Alice, unaware both of the melancholy gaze bent upon herself and of the cause thereof, laughed again merrily.
“Poor Mr. Calderwell,” she cried, as she let her fingers slide into soft, introductory chords. “He isn't to blame for not liking what he calls our lost spirits that wail. It's just the way he's made.”
Arkwright vouchsafed no reply. With an abrupt gesture he turned and began to pace the room moodily. At the piano Alice slipped from the chords into the nocturne. She played it straight through, then, with a charm and skill that brought Arkwright's feet to a pause before it was half finished.
“By George, that's great!” he breathed, when the last tone had quivered into silence.
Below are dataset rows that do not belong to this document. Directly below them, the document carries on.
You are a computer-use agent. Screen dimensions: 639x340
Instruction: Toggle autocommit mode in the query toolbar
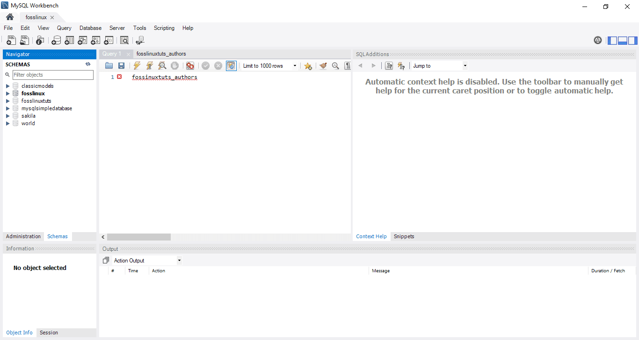click(x=231, y=66)
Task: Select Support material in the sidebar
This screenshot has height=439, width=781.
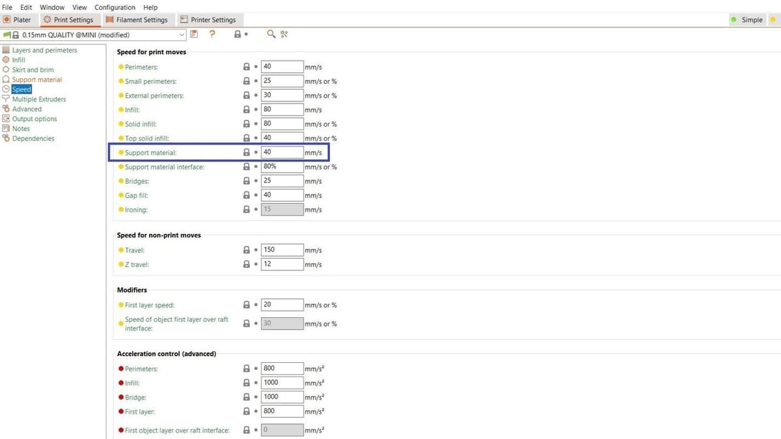Action: pyautogui.click(x=37, y=79)
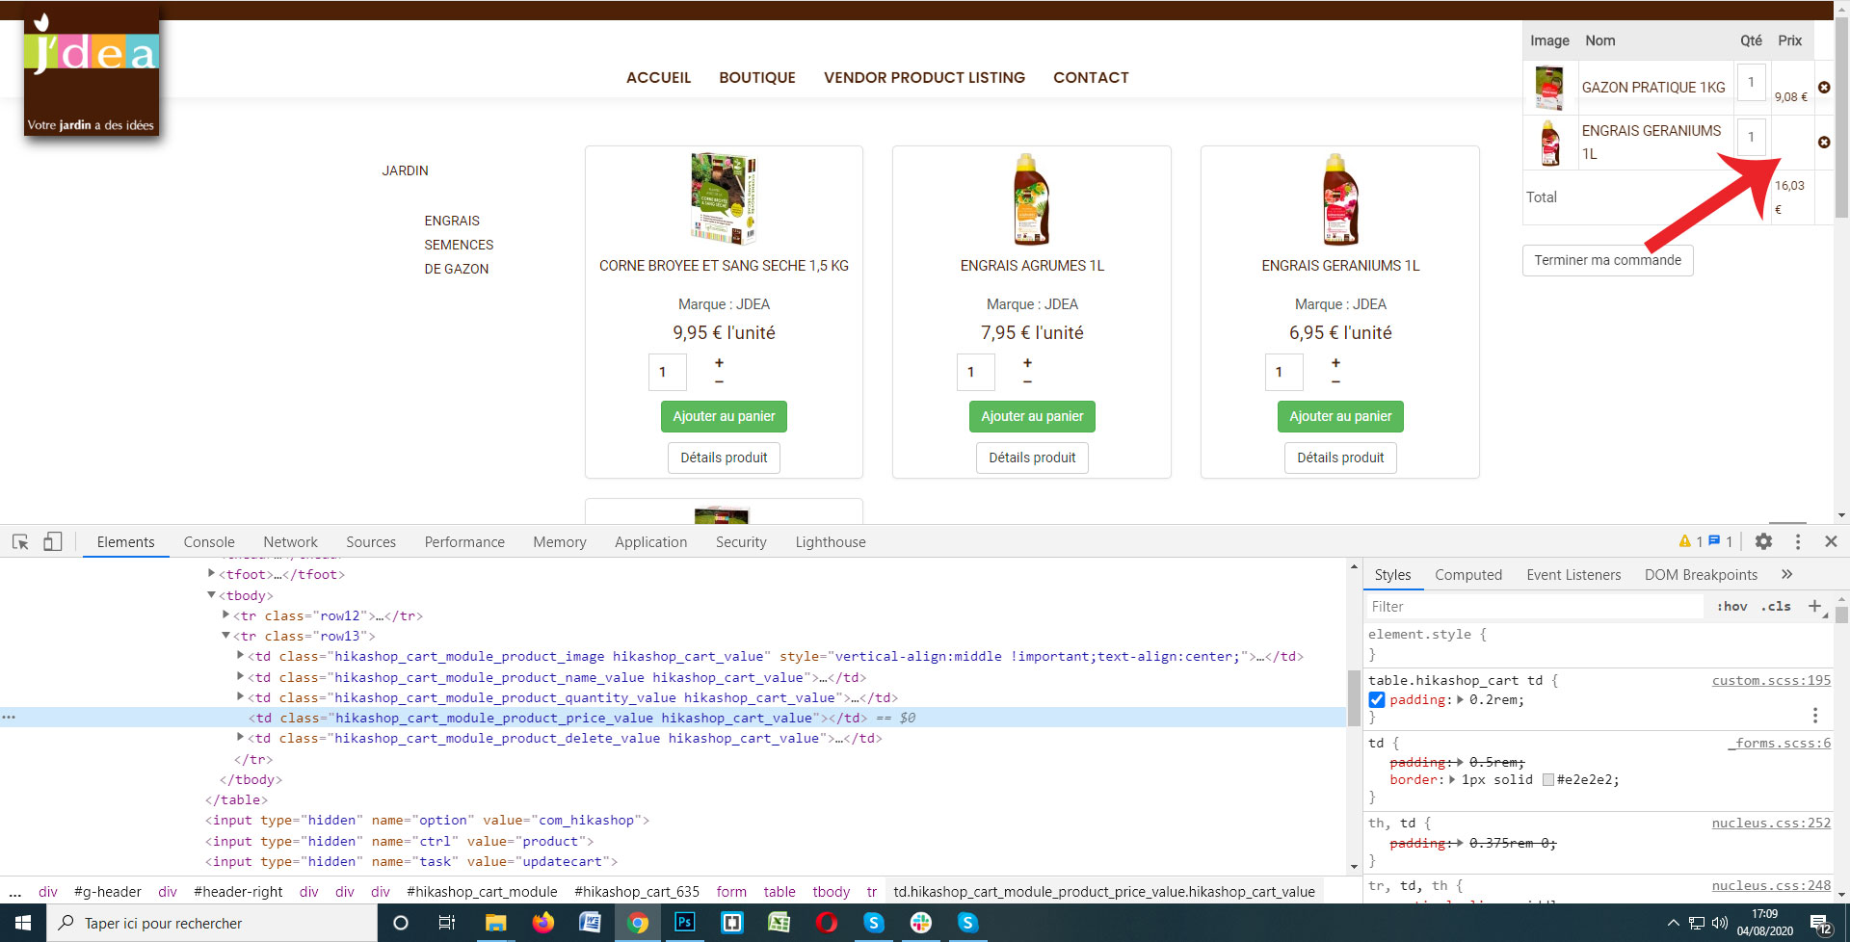Add ENGRAIS AGRUMES 1L to cart
The image size is (1850, 942).
[1031, 416]
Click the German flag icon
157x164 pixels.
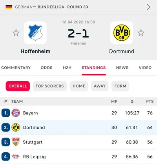pos(9,7)
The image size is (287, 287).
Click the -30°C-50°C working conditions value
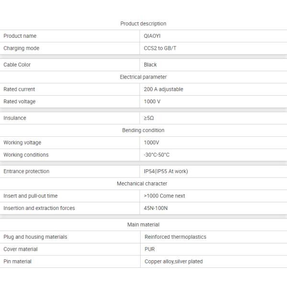point(156,155)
“Yes, isn't it—beautiful?” she murmured.
The room was very quiet, and in semi-darkness. The last rays of a late June sunset had been filling the room with golden light, but it was gone now. Even at the piano by the window, Alice had barely been able to see clearly enough to read the notes of her nocturne.
To Arkwright the air still trembled with the exquisite melody that had but just left her fingers. A quick fire came to his eyes. He forgot everything but that it was Alice there in the half-light by the window—Alice, whom he loved. With a low cry he took a swift step toward her.
“Alice!”
Instantly the girl was on her feet. But it was not toward him that she turned. It was away—resolutely, and with a haste that was strangely like terror.
Alice, too, had forgotten, for just a moment. She had let herself drift into a dream world where there was nothing but the music she was playing and the man she loved. Then the music had stopped, and the man had spoken her name.